Já a recepção na universidade foi maravilhosa. Nem achava que pudesse ser tão boa. Ninguém ali sabia que eu já tinha sido preso, mas vim de uma classe social mais baixa. Fui muito bem acolhido.

'Quero retribuir'

Achei que pudesse ter um pouco de preconceito por ser negro, pobre e já ter 43 anos (na época da aprovação). Aqui no Norte é diferente: tem bastante gente de idade mais avançada. Na minha sala, tem umas três ou quatro pessoas com mais de 35 anos. Mas a grande maioria [dos colegas] poderiam ser meus filhos.

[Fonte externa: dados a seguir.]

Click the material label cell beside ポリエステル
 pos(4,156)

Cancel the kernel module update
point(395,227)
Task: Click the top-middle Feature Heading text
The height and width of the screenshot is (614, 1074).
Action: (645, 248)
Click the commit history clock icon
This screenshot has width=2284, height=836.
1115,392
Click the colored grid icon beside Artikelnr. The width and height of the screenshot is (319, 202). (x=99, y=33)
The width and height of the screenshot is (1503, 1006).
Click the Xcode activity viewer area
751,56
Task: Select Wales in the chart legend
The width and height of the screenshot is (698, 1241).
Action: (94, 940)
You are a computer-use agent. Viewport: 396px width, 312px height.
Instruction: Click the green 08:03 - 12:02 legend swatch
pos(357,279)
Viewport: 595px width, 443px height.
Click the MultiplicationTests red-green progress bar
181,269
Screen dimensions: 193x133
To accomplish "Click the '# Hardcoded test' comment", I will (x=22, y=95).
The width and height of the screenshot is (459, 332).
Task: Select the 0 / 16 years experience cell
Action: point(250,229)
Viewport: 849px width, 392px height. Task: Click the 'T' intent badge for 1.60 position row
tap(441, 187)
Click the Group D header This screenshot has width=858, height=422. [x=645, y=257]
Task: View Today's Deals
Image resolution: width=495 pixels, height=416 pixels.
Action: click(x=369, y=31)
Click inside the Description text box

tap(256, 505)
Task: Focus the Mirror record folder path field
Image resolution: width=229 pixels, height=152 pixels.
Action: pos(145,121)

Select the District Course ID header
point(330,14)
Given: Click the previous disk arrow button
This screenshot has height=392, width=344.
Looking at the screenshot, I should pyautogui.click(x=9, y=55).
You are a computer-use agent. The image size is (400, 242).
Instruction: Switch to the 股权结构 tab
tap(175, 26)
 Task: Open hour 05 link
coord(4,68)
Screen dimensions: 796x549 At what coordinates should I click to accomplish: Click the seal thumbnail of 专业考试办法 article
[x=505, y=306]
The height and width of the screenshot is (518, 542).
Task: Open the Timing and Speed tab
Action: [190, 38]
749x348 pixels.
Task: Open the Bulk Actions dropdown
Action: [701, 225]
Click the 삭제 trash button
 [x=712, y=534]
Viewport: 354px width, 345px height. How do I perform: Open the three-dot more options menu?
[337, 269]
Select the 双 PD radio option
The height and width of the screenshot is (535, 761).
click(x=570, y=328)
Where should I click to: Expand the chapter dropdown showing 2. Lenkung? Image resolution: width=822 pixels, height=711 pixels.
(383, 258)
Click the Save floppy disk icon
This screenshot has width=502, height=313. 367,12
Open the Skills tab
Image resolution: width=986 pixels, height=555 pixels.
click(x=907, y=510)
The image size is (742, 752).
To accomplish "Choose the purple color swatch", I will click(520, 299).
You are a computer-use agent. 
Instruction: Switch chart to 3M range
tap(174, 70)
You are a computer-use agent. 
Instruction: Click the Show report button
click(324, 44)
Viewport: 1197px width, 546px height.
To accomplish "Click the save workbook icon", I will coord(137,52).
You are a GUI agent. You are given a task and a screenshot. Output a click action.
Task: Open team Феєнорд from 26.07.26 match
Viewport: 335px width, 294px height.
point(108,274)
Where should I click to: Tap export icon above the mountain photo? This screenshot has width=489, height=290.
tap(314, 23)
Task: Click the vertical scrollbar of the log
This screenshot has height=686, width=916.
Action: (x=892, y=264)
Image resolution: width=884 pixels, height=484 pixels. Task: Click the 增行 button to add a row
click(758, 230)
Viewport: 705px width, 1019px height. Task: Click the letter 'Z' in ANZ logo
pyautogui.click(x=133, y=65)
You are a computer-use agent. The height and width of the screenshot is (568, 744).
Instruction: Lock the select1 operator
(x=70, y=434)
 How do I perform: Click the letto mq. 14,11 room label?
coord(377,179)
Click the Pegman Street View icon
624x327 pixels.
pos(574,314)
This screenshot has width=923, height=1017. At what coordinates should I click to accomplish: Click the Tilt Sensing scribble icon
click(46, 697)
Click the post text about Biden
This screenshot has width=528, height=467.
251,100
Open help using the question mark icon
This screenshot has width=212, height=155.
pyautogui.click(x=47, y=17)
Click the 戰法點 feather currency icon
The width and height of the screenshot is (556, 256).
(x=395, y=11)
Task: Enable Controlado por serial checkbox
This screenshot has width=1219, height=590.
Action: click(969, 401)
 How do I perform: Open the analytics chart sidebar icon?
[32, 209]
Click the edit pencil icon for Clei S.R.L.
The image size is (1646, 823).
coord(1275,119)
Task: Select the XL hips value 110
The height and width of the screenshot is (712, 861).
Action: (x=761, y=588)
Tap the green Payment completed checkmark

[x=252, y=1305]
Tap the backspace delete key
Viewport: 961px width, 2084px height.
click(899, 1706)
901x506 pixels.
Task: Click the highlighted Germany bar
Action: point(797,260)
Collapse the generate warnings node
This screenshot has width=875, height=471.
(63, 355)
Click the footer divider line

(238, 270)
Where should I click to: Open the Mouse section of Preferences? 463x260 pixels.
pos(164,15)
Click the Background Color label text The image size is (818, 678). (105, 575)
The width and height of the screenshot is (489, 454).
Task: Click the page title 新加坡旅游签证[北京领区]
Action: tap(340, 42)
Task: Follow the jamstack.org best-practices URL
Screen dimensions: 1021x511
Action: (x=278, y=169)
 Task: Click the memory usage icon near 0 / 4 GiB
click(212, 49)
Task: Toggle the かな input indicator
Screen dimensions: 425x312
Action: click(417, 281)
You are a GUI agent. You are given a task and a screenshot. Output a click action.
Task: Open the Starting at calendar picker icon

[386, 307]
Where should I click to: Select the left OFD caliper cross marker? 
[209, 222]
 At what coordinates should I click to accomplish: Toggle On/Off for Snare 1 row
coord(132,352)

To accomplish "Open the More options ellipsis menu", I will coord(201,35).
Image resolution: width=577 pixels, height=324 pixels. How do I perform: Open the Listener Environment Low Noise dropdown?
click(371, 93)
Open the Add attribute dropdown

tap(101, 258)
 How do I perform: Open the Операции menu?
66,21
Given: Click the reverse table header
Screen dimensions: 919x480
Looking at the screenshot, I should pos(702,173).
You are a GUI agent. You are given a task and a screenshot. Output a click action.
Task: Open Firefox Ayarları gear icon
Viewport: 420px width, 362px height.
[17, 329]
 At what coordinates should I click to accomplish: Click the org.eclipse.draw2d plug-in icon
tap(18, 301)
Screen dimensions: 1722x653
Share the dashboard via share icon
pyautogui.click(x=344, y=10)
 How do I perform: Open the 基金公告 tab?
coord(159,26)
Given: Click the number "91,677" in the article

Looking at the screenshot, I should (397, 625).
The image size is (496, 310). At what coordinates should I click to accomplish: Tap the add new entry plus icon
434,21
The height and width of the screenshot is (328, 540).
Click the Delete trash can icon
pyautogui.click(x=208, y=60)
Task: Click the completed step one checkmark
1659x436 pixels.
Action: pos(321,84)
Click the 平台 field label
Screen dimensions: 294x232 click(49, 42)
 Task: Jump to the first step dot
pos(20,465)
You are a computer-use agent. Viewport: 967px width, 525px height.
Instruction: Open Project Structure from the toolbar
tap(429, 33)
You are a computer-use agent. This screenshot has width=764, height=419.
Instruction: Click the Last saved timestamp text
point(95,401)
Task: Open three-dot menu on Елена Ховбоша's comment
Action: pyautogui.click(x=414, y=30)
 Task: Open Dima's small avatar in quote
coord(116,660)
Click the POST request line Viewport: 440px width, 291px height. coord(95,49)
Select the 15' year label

Com o tempo, fui pegando intimidade com algumas pessoas e acabei abrindo minha vida. Contei aos mais próximos que já tinha sido preso. Eles me incentivaram a abrir essa história

Mesmo sabendo que isso me expõe, eu quero mostrar que há chances de recuperação. Só quero que as pessoas vejam que, quando a gente chega no fundo do poço, existe a possibilidade de sair de lá.

Quando me formar, quero mexer com a parte social, me dedicar pelo menos um dia da semana para retribuir as pessoas. Penso muito em medicina da família e atendimento em UBS, focar na classe média baixa e ter mais contato com o público.